Assigned task: Down to the final character, output the records below as they stand.

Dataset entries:
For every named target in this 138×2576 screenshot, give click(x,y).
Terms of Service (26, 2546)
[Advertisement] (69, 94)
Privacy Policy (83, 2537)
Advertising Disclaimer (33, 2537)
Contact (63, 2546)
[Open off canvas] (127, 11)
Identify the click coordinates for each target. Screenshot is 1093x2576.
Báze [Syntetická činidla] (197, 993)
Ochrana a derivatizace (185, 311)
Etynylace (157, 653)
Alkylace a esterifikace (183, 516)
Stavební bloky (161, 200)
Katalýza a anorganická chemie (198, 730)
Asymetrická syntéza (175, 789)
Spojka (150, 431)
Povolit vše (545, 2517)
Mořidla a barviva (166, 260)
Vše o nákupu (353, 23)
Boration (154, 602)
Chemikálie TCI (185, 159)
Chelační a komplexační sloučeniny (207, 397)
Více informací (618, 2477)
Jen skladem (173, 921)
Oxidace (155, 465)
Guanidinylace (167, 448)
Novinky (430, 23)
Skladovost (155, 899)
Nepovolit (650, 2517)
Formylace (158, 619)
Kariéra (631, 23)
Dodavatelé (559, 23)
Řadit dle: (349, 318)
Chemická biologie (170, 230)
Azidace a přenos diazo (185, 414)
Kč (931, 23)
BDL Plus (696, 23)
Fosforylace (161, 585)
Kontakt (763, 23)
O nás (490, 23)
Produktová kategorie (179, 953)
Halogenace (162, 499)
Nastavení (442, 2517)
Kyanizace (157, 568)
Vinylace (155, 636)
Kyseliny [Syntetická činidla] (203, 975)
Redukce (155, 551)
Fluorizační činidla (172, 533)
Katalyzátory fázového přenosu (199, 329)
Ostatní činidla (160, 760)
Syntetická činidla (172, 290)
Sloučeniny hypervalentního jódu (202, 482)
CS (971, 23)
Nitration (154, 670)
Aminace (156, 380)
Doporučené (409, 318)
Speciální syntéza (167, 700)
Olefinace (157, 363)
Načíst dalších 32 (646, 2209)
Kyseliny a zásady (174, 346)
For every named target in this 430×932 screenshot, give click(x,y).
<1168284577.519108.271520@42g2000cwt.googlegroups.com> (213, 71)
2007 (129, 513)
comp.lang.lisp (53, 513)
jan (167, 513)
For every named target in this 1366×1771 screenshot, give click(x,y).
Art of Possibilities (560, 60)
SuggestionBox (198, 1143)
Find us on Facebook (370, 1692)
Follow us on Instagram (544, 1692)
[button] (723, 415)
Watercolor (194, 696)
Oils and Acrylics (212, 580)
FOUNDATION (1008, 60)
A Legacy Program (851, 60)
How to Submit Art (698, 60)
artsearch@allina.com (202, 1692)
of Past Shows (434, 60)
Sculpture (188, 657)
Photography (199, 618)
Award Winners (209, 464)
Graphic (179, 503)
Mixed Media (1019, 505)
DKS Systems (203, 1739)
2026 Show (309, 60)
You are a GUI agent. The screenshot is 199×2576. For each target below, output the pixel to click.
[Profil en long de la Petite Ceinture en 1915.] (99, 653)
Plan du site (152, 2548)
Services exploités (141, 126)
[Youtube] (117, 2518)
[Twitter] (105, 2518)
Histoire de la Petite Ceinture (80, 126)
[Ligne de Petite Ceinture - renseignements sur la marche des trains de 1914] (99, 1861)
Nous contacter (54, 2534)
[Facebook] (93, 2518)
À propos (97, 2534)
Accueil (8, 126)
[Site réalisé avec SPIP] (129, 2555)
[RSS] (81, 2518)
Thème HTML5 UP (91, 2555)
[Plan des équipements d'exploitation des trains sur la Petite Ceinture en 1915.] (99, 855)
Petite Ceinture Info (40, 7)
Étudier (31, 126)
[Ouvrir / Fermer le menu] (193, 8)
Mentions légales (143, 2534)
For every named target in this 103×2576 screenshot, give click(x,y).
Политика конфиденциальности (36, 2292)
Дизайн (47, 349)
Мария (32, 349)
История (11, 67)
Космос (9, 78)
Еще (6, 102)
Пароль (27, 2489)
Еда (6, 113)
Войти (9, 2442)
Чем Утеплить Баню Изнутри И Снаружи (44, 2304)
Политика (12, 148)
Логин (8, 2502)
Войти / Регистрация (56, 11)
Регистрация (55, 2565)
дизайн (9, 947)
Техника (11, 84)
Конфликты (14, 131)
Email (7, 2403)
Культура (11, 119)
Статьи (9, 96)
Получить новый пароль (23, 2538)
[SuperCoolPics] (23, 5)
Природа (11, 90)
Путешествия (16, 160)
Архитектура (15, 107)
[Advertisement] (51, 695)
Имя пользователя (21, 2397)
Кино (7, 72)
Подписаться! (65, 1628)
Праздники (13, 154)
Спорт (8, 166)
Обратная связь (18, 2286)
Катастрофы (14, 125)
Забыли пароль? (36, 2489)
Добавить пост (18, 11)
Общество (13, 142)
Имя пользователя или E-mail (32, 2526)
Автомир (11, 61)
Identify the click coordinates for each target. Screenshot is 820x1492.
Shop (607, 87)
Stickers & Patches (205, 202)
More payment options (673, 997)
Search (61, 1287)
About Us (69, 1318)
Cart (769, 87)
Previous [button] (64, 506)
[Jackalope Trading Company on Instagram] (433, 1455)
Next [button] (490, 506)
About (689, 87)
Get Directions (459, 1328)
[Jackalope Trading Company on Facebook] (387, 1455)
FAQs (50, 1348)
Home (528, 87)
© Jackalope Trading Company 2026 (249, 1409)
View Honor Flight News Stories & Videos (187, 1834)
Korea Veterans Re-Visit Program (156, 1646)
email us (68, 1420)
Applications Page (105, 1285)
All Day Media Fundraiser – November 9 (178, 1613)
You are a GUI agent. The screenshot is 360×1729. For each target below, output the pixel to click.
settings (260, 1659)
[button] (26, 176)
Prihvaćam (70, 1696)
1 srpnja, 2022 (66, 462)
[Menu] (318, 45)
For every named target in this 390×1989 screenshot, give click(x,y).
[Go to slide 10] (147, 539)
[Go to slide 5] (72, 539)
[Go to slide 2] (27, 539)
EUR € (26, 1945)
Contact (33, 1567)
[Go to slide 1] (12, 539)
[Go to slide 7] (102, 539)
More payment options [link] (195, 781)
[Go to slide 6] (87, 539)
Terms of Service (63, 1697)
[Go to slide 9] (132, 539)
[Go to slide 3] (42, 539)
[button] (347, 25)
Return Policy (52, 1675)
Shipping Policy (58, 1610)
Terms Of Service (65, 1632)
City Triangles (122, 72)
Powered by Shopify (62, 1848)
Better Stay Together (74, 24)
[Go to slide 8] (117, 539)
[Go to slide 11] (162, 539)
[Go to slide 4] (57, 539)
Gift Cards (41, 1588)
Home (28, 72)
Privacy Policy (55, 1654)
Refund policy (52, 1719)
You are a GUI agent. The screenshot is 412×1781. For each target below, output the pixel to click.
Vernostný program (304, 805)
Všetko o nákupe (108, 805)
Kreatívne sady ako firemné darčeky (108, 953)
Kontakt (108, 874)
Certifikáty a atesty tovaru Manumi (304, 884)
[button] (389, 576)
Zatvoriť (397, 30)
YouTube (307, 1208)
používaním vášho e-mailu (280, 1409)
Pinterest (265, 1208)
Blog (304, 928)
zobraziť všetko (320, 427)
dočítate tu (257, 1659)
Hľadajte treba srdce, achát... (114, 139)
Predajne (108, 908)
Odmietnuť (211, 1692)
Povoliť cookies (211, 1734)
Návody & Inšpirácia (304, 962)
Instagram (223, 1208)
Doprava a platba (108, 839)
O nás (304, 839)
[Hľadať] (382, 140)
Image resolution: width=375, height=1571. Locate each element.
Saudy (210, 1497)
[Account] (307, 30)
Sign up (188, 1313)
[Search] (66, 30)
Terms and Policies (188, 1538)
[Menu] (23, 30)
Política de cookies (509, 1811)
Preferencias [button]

Answer for this exercise:
For every named target in this 138×2576 screenshot, give click(x,y).
Terms of Service (26, 2546)
[Advertisement] (69, 94)
Privacy Policy (83, 2537)
Advertising Disclaimer (33, 2537)
Contact (63, 2546)
[Open off canvas] (127, 11)
Identify the click coordinates for each target. Screenshot is 1093x2576.
Báze [Syntetická činidla] (197, 993)
Ochrana a derivatizace (185, 311)
Etynylace (157, 653)
Alkylace a esterifikace (183, 516)
Stavební bloky (161, 200)
Katalýza a anorganická chemie (198, 730)
Asymetrická syntéza (175, 789)
Spojka (150, 431)
Povolit vše (545, 2517)
Mořidla a barviva (166, 260)
Vše o nákupu (353, 23)
Boration (154, 602)
Chemikálie TCI (185, 159)
Chelační a komplexační sloučeniny (207, 397)
Více informací (618, 2477)
Jen skladem (173, 921)
Oxidace (155, 465)
Guanidinylace (167, 448)
Novinky (430, 23)
Skladovost (155, 899)
Nepovolit (650, 2517)
Formylace (158, 619)
Kariéra (631, 23)
Dodavatelé (559, 23)
Řadit dle: (349, 318)
Chemická biologie (170, 230)
Azidace a přenos diazo (185, 414)
Kč (931, 23)
BDL Plus (696, 23)
Fosforylace (161, 585)
Kontakt (763, 23)
O nás (490, 23)
Produktová kategorie (179, 953)
Halogenace (162, 499)
Nastavení (442, 2517)
Kyanizace (157, 568)
Vinylace (155, 636)
Kyseliny [Syntetická činidla] (203, 975)
Redukce (155, 551)
Fluorizační činidla (172, 533)
Katalyzátory fázového přenosu (199, 329)
Ostatní činidla (160, 760)
Syntetická činidla (172, 290)
Sloučeniny hypervalentního jódu (202, 482)
CS (971, 23)
Nitration (154, 670)
Aminace (156, 380)
Doporučené (409, 318)
Speciální syntéza (167, 700)
Olefinace (157, 363)
Načíst dalších 32 (646, 2209)
Kyseliny a zásady (174, 346)
For every named target in this 430×932 screenshot, give click(x,y).
<1168284577.519108.271520@42g2000cwt.googlegroups.com> (213, 71)
2007 (129, 513)
comp.lang.lisp (53, 513)
jan (167, 513)
For every named target in this 1366×1771 screenshot, give click(x,y).
Art of Possibilities (560, 60)
SuggestionBox (198, 1143)
Find us on Facebook (370, 1692)
Follow us on Instagram (544, 1692)
[button] (723, 415)
Watercolor (194, 696)
Oils and Acrylics (212, 580)
FOUNDATION (1008, 60)
A Legacy Program (851, 60)
How to Submit Art (698, 60)
artsearch@allina.com (202, 1692)
of Past Shows (434, 60)
Sculpture (188, 657)
Photography (199, 618)
Award Winners (209, 464)
Graphic (179, 503)
Mixed Media (1019, 505)
DKS Systems (203, 1739)
2026 Show (309, 60)
You are a GUI agent. The screenshot is 199×2576. For each target below, output the pixel to click.
[Profil en long de la Petite Ceinture en 1915.] (99, 653)
Plan du site (152, 2548)
Services exploités (141, 126)
[Youtube] (117, 2518)
[Twitter] (105, 2518)
Histoire de la Petite Ceinture (80, 126)
[Ligne de Petite Ceinture - renseignements sur la marche des trains de 1914] (99, 1861)
Nous contacter (54, 2534)
[Facebook] (93, 2518)
À propos (97, 2534)
Accueil (8, 126)
[Site réalisé avec SPIP] (129, 2555)
[RSS] (81, 2518)
Thème HTML5 UP (91, 2555)
[Plan des équipements d'exploitation des trains sur la Petite Ceinture en 1915.] (99, 855)
Petite Ceinture Info (40, 7)
Étudier (31, 126)
[Ouvrir / Fermer le menu] (193, 8)
Mentions légales (143, 2534)
For every named target in this 103×2576 screenshot, give click(x,y).
Политика конфиденциальности (36, 2292)
Дизайн (47, 349)
Мария (32, 349)
История (11, 67)
Космос (9, 78)
Еще (6, 102)
Пароль (27, 2489)
Еда (6, 113)
Войти (9, 2442)
Чем Утеплить Баню Изнутри И Снаружи (44, 2304)
Политика (12, 148)
Логин (8, 2502)
Войти / Регистрация (56, 11)
Регистрация (55, 2565)
дизайн (9, 947)
Техника (11, 84)
Конфликты (14, 131)
Email (7, 2403)
Культура (11, 119)
Статьи (9, 96)
Получить новый пароль (23, 2538)
[SuperCoolPics] (23, 5)
Природа (11, 90)
Путешествия (16, 160)
Архитектура (15, 107)
[Advertisement] (51, 695)
Имя пользователя (21, 2397)
Кино (7, 72)
Подписаться! (65, 1628)
Праздники (13, 154)
Спорт (8, 166)
Обратная связь (18, 2286)
Катастрофы (14, 125)
Забыли пароль? (36, 2489)
Добавить пост (18, 11)
Общество (13, 142)
Имя пользователя или E-mail (32, 2526)
Автомир (11, 61)
Identify the click coordinates for each target. Screenshot is 820x1492.
Shop (607, 87)
Stickers & Patches (205, 202)
More payment options (673, 997)
Search (61, 1287)
About Us (69, 1318)
Cart (769, 87)
Previous [button] (64, 506)
[Jackalope Trading Company on Instagram] (433, 1455)
Next [button] (490, 506)
About (689, 87)
Get Directions (459, 1328)
[Jackalope Trading Company on Facebook] (387, 1455)
FAQs (50, 1348)
Home (528, 87)
© Jackalope Trading Company 2026 (249, 1409)
View Honor Flight News Stories & Videos (187, 1834)
Korea Veterans Re-Visit Program (156, 1646)
email us (68, 1420)
Applications Page (105, 1285)
All Day Media Fundraiser – November 9 (178, 1613)
You are a GUI agent. The screenshot is 360×1729. For each target below, output the pixel to click.
settings (260, 1659)
[button] (26, 176)
Prihvaćam (70, 1696)
1 srpnja, 2022 (66, 462)
[Menu] (318, 45)
For every named target in this 390×1989 screenshot, give click(x,y).
[Go to slide 10] (147, 539)
[Go to slide 5] (72, 539)
[Go to slide 2] (27, 539)
EUR € (26, 1945)
Contact (33, 1567)
[Go to slide 1] (12, 539)
[Go to slide 7] (102, 539)
More payment options [link] (195, 781)
[Go to slide 6] (87, 539)
Terms of Service (63, 1697)
[Go to slide 9] (132, 539)
[Go to slide 3] (42, 539)
[button] (347, 25)
Return Policy (52, 1675)
Shipping Policy (58, 1610)
Terms Of Service (65, 1632)
City Triangles (122, 72)
Powered by Shopify (62, 1848)
Better Stay Together (74, 24)
[Go to slide 8] (117, 539)
[Go to slide 11] (162, 539)
[Go to slide 4] (57, 539)
Gift Cards (41, 1588)
Home (28, 72)
Privacy Policy (55, 1654)
Refund policy (52, 1719)
You are a GUI agent. The screenshot is 412×1781. For each target below, output the pixel to click.
Vernostný program (304, 805)
Všetko o nákupe (108, 805)
Kreatívne sady ako firemné darčeky (108, 953)
Kontakt (108, 874)
Certifikáty a atesty tovaru Manumi (304, 884)
[button] (389, 576)
Zatvoriť (397, 30)
YouTube (307, 1208)
používaním vášho e-mailu (280, 1409)
Pinterest (265, 1208)
Blog (304, 928)
zobraziť všetko (320, 427)
dočítate tu (257, 1659)
Hľadajte treba srdce, achát... (114, 139)
Predajne (108, 908)
Odmietnuť (211, 1692)
Povoliť cookies (211, 1734)
Návody & Inšpirácia (304, 962)
Instagram (223, 1208)
Doprava a platba (108, 839)
O nás (304, 839)
[Hľadať] (382, 140)
Image resolution: width=375, height=1571. Locate each element.
Saudy (210, 1497)
[Account] (307, 30)
Sign up (188, 1313)
[Search] (66, 30)
Terms and Policies (188, 1538)
[Menu] (23, 30)
Política de cookies (509, 1811)
Preferencias [button]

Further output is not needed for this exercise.